◆ FRAGMENT DOKUMENTU
Wywiady - Muzyka

"Szukałem dźwięku jak jazzman" - wywiad z Litzą

2012-03-01 15:21:05

Od dawna podziwialiśmy Litzę za jego twórcze niezmordowanie. Ćwierć wieku z gitarą na scenie i miażdżące riffy w takich zespołach jak Acid Drinkers, Flapjack, Kazik Na Żywo i 2Tm2,3, a do tego wszystkiego dochodzi jeszcze przecież kierowanie Arką Noego. Tak, tak, niektórzy nie mogą sobie dać rady z jednym zespołem, a Litza już od wielu lat uczestniczy w wielu projektach na raz, Od roku jego nowa formacja Luxtorpeda pędzi z szybkością godną legendarnego przedwojennego pociągu - zespół już odlicza dni do premiery swojego drugiego albumu "Robaki", zbiera kolejne wyróżnienia i przez cały, ale to cały czas pracuje.

Z Litzą rozmawialiśmy przy okazji koncertu Luxtorpedy we wrocławskim klubie Alibi.

dlaStudenta.pl: W zeszłym roku trochę przyspieszyłeś – nagrałeś płytę z Luxtorpedą, KNŻ i Arką Noego. Ponadto angażujesz się w produkcję płyt młodych zespołów, a przecież trzeba jeszcze znaleźć czas na rodzinę. Czy ty w ogóle kiedyś śpisz? Znajdujesz czas na odpoczynek?

Litza: No właśnie nie (śmiech). Rzeczywiście poprzedni rok był dla mnie wyjątkowo pracowity i ten również się na taki zanosi, ale u mnie zawsze było tak, że praca dodawała mi skrzydeł i paradoksalnie pozwalała mi bardziej poukładać swój kalendarz. Po prostu nie potrafię się obijać, a teraz mam więcej czasu na rzeczy naprawdę dla mnie ważne.

Ktoś ostatnio skrupulatnie podliczył, że w ciągu swojej kariery brałeś udział w wydaniu 36 płyt! Cierpiałeś kiedyś w ogóle na coś takiego jak kryzys twórczy?

Nie, jeśli już na coś cierpię, to na ADHD. Myślę, że jest wielu muzyków, którzy nagrywają tylko swoje najlepsze pomysły – ja natomiast nagrywam wszystko, co przychodzi mi do głowy. Czasem wychodzą rzeczy trochę lepsze, czasem słabsze, ale generalnie nie ma takich sytuacji, że nie mam kompletnie żadnych pomysłów na granie.

Która z płyt nagranych w zeszłym roku jest ci najbliższa? I dlaczego „Luxtorpeda”?

◆ ZADANIE 1
Wypisz wszystkie zespoły wymienione z nazwy we wstępie do wywiadu z Litzą, czyli w akapicie przed pierwszym pytaniem.
◆ ZADANIE 2
Odpowiedz na podstawie wywiadu z Litzą:
(a) W jakim klubie przeprowadzono rozmowę?
(b) W wydaniu ilu płyt Litza brał udział w ciągu swojej kariery?
(c) Na co, według własnych słów, cierpi Litza?
◆ ZADANIE 3
Przytocz dosłownie fragment wywiadu z Litzą, zaczynając od słów „Litza: No właśnie” i kończąc na słowach „jak kryzys twórczy?”.

◆ DANE WEJŚCIOWE
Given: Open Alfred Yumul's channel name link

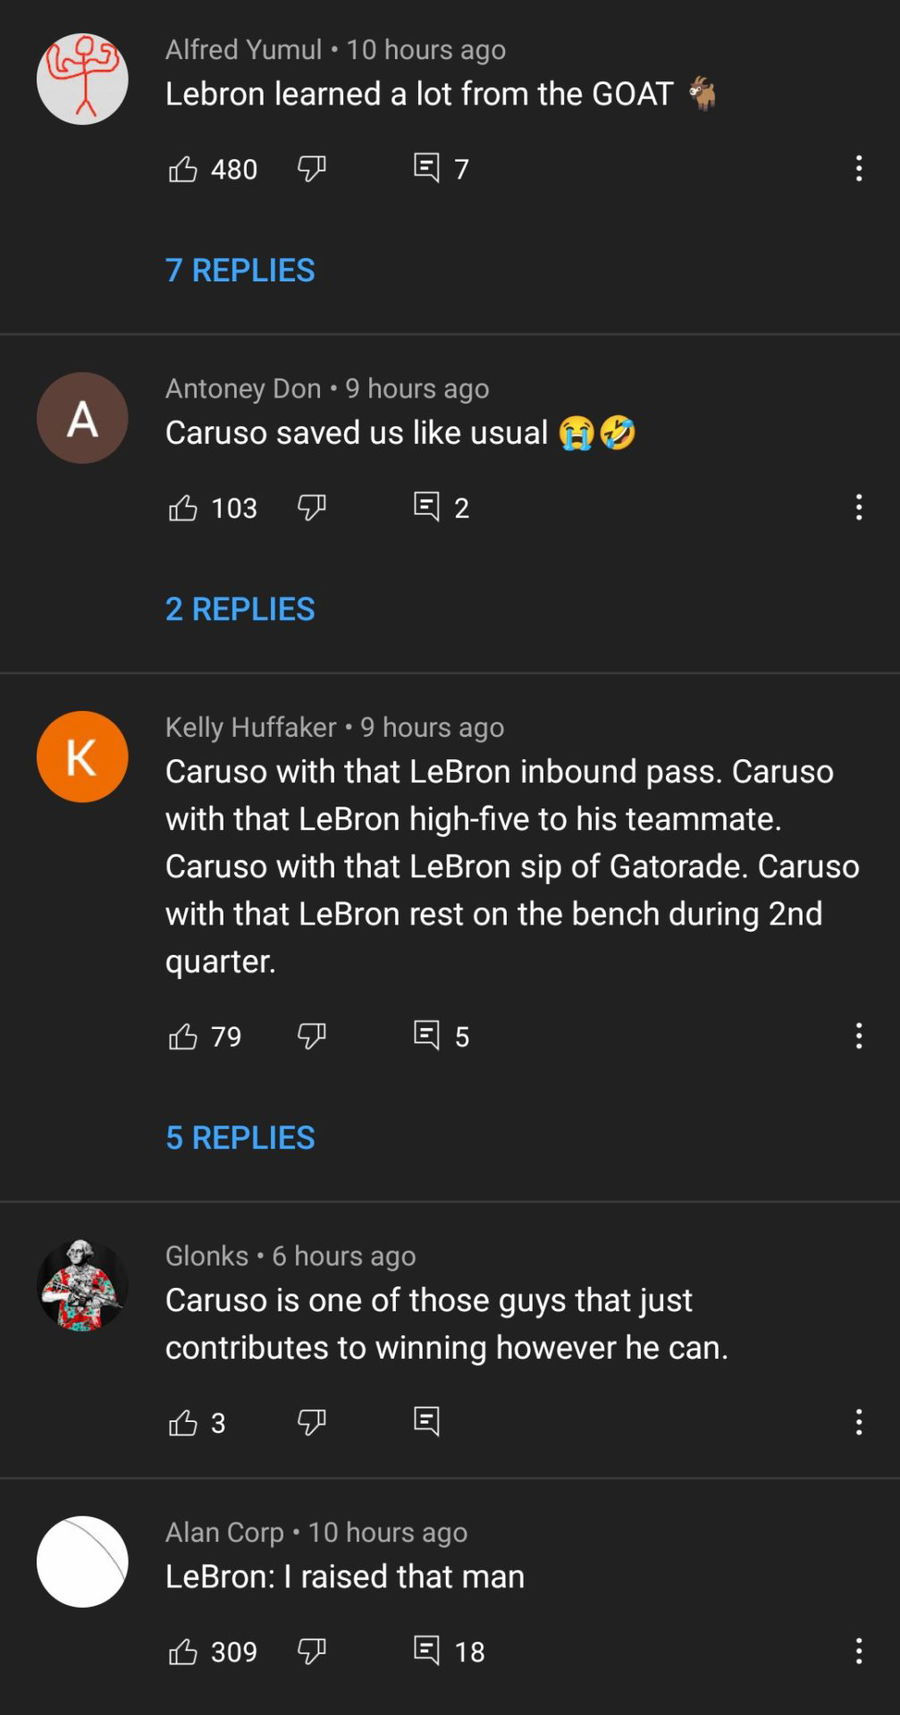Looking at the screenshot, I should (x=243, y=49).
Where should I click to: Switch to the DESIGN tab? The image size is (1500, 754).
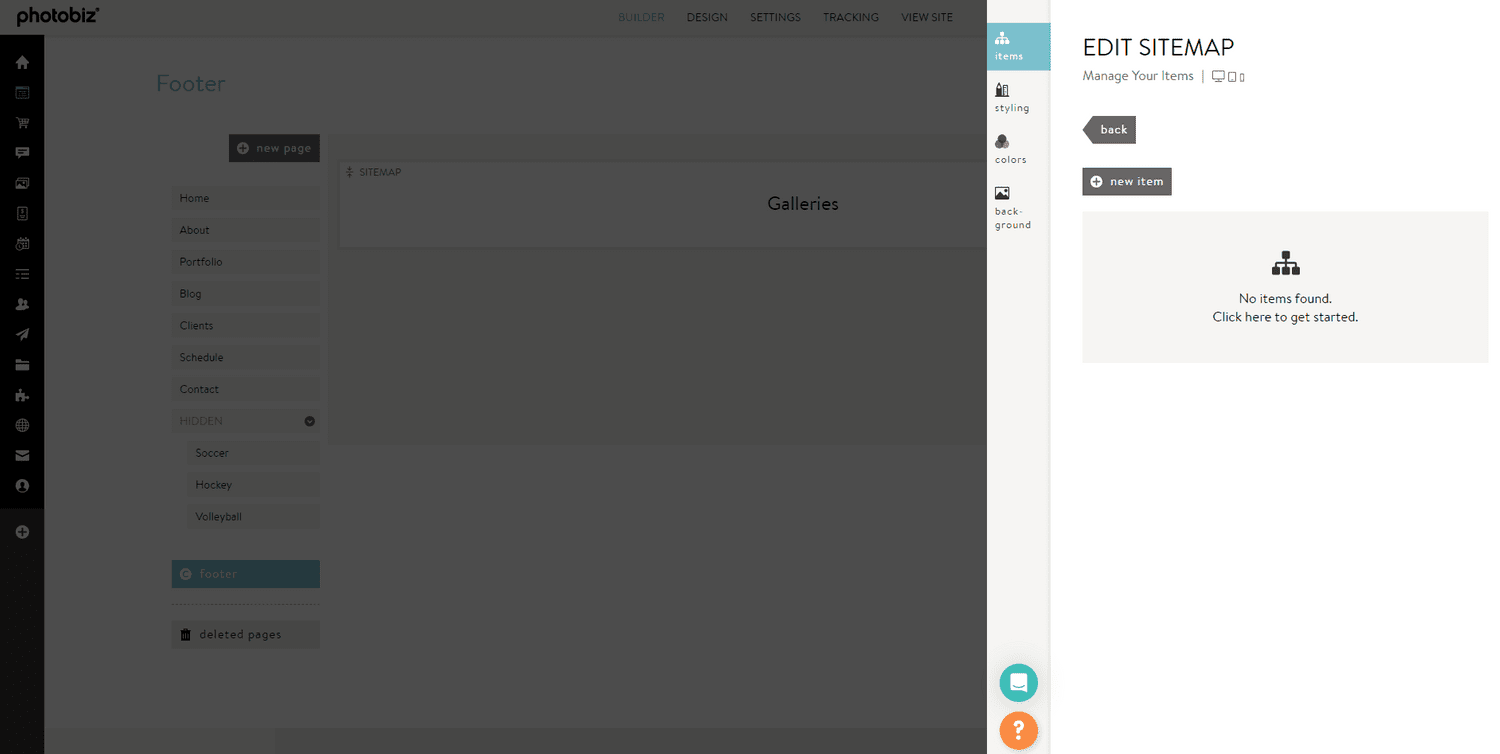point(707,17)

◆ ROZWIĄZANIE 1
Acid Drinkers, Flapjack, Kazik Na Żywo, 2Tm2,3, Arka Noego, Luxtorpeda

◆ ROZWIĄZANIE 2
(a) We wrocławskim klubie Alibi.
(b) W wydaniu 36 płyt.
(c) Na ADHD.

◆ ROZWIĄZANIE 3
Litza: No właśnie nie (śmiech). Rzeczywiście poprzedni rok był dla mnie wyjątkowo pracowity i ten również się na taki zanosi, ale u mnie zawsze było tak, że praca dodawała mi skrzydeł i paradoksalnie pozwalała mi bardziej poukładać swój kalendarz. Po prostu nie potrafię się obijać, a teraz mam więcej czasu na rzeczy naprawdę dla mnie ważne.

Ktoś ostatnio skrupulatnie podliczył, że w ciągu swojej kariery brałeś udział w wydaniu 36 płyt! Cierpiałeś kiedyś w ogóle na coś takiego jak kryzys twórczy?